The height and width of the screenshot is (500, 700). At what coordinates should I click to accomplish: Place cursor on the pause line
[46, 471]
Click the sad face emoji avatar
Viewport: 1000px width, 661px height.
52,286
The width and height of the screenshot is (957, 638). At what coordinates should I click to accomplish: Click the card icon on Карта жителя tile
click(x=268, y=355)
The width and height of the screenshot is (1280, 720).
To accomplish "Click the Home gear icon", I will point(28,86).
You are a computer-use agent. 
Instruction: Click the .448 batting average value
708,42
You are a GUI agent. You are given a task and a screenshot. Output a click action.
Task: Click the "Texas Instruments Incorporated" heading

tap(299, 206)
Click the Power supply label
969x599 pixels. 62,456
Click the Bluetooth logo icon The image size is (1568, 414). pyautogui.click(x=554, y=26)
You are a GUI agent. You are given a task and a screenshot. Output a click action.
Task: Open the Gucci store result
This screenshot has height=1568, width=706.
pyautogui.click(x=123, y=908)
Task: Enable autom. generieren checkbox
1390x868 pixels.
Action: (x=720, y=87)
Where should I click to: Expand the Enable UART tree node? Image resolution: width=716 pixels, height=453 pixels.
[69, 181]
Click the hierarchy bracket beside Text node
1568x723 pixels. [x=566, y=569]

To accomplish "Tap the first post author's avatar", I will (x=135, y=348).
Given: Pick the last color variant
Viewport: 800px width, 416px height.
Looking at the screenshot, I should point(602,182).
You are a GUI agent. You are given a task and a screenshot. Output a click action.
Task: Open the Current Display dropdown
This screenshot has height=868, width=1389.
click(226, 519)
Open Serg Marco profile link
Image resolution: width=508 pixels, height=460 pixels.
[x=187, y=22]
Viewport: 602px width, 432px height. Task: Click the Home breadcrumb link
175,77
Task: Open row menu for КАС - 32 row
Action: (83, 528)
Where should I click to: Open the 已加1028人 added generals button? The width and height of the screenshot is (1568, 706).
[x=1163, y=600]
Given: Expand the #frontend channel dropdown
○ ○ ○ ○ ○ ○ ○
◆ Work task: Only lines holding the string "dropdown" are wanted; gather each one from the entries above.

◆ Task response:
Task: Open the Current Display dropdown
Given: Expand the #frontend channel dropdown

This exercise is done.